She felt it happen—the moment the last wall crumbled, the last piece of armor fell away. He pulled her into his lap, blankets and all, and buried his face in her neck. His arms wrapped around her so tightly she could barely breathe, and she held him just as tightly, her fingers threading through his wet hair, her lips pressed to his temple.

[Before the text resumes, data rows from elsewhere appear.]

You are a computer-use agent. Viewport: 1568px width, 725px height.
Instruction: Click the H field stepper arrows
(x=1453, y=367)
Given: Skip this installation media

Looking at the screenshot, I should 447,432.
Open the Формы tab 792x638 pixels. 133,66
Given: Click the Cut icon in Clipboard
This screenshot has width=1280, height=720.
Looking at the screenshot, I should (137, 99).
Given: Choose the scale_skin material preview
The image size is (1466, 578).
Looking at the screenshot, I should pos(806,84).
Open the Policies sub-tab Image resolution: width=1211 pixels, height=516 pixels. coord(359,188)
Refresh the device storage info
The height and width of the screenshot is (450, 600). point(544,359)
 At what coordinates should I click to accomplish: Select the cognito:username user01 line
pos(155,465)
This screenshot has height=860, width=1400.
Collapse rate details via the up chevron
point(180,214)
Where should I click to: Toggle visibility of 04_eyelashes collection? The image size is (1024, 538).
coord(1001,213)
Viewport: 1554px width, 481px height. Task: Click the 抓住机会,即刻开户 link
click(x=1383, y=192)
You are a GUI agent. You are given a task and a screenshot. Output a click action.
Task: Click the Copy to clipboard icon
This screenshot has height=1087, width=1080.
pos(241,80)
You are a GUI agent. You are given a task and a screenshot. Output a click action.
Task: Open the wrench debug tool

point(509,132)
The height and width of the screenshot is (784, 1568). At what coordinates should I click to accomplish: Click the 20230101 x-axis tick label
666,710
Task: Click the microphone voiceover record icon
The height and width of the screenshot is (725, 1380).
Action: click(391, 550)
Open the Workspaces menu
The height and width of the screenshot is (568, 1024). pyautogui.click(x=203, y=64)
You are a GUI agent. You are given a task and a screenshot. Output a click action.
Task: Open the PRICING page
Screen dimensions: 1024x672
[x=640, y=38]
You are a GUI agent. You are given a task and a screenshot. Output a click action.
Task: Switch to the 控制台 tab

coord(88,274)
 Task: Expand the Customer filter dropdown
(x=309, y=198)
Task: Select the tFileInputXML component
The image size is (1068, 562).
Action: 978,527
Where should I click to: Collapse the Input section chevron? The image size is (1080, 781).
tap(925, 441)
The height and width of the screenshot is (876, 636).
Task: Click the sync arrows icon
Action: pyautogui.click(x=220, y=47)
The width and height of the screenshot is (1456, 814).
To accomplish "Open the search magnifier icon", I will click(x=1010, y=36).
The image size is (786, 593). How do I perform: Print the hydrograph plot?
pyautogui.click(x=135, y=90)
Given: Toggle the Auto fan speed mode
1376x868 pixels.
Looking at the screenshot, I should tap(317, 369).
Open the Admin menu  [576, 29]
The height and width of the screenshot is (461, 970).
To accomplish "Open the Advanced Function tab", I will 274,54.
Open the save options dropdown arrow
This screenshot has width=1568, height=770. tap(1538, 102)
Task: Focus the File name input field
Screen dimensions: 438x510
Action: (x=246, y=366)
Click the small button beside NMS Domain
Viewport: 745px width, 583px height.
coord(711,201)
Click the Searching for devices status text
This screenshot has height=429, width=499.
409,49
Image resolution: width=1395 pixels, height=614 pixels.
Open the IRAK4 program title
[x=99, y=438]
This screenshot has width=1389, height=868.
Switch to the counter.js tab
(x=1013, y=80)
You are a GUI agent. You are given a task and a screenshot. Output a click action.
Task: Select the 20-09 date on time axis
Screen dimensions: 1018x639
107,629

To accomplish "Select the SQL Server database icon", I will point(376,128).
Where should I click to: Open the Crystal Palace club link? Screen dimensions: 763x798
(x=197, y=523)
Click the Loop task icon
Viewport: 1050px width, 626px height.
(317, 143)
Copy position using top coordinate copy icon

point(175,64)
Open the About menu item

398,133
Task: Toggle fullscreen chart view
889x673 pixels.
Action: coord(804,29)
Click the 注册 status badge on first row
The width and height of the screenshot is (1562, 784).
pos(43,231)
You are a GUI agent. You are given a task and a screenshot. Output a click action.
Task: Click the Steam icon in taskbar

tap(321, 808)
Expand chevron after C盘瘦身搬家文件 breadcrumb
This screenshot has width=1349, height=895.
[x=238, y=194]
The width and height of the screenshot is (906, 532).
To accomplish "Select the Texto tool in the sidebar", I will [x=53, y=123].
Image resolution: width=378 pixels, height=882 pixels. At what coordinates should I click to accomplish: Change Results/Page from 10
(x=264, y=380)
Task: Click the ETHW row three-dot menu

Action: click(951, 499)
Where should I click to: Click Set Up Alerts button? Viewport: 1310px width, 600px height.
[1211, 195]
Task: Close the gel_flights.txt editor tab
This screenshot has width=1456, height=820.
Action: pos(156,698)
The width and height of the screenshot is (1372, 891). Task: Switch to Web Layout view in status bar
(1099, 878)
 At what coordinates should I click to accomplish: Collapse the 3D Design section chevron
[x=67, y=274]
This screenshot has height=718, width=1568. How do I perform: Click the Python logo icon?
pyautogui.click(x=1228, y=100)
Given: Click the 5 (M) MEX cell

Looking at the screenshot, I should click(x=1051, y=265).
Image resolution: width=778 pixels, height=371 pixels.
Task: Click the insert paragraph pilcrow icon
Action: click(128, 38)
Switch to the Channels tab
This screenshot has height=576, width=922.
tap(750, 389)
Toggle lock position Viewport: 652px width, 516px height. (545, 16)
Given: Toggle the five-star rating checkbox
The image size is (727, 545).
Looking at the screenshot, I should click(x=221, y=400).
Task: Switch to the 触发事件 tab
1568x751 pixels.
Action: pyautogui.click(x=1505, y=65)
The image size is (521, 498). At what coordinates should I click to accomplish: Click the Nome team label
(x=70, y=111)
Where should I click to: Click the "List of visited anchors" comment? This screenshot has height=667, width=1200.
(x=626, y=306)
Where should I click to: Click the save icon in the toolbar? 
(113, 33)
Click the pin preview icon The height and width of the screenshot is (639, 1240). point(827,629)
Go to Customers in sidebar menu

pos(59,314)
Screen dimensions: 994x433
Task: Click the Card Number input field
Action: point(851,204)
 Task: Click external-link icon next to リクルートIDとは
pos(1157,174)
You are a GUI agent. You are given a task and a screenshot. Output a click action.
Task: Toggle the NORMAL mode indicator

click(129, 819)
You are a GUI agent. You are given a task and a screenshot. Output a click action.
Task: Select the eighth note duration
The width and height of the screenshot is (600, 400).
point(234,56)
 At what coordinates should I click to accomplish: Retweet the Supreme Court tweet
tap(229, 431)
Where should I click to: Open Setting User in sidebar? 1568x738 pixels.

He did not weep. He had forgotten how. But his body shook with something that was not quite sobbing, a tremor that ran through him like an earthquake, and she felt the weight of ten years of guilt and grief and solitude pressing down on both of them.
She held him through it.
She held him until the shaking stopped.
"I wasted so much time," he whispered into her skin.
"Then don't waste any more."
He pulled back, just enough to look at her. His eyes were red-rimmed, his face haggard, but there was something new in his expression. Something soft. Something raw.
"Stay," he said. It was not a command. It was a plea.
"Always."
She kissed him. It was not like the other kisses—not brutal or desperate or hungry. It was slow. It was careful. It was a promise.
When she pulled back, she pressed her forehead to his and smiled.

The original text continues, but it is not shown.